Collected data entries:
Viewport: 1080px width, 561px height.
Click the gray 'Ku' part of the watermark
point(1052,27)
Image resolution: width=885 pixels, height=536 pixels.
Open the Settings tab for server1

--

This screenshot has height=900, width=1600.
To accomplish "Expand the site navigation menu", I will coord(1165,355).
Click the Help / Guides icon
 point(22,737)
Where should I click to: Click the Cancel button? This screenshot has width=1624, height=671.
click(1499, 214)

--

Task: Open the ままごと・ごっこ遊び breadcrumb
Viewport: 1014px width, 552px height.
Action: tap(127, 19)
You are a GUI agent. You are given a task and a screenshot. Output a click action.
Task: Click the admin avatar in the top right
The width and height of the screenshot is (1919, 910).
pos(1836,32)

**WHAT IS BEING ASKED:** Look at the records above. Copy every line where the string "Open" occurs.

**RESPONSE TO THE TASK:**
Open the Settings tab for server1
Task: Open the ままごと・ごっこ遊び breadcrumb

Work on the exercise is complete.